■ DESCRIPTION OF THE TASK ■
All of the records below need to be written out exactly, but without the pictures.

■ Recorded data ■
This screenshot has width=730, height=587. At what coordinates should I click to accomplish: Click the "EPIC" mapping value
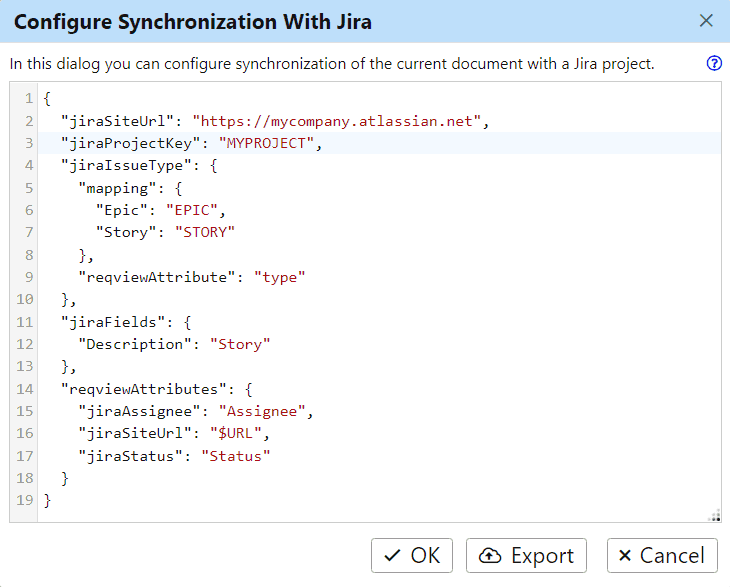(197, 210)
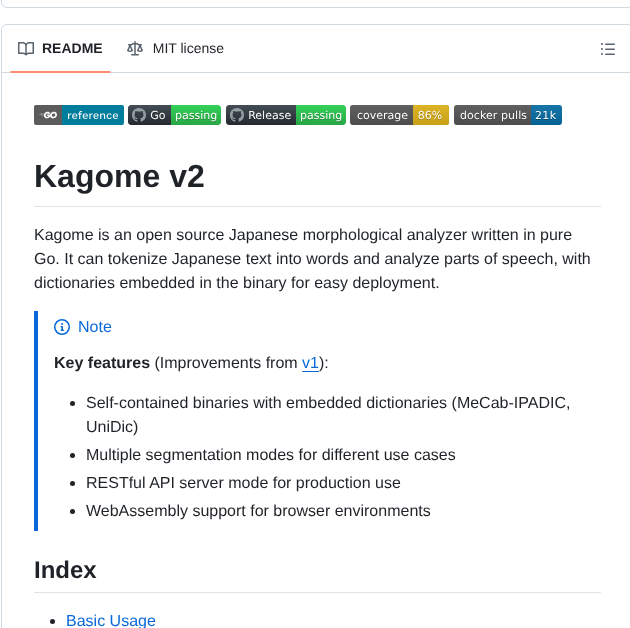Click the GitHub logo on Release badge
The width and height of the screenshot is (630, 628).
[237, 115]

■ SOLUTION TO THE PROBLEM ■
This screenshot has width=730, height=587. At what coordinates should I click to accomplish: Click the "EPIC" mapping value
(197, 210)
Click the GitHub logo on Release badge
The width and height of the screenshot is (630, 628).
[237, 115]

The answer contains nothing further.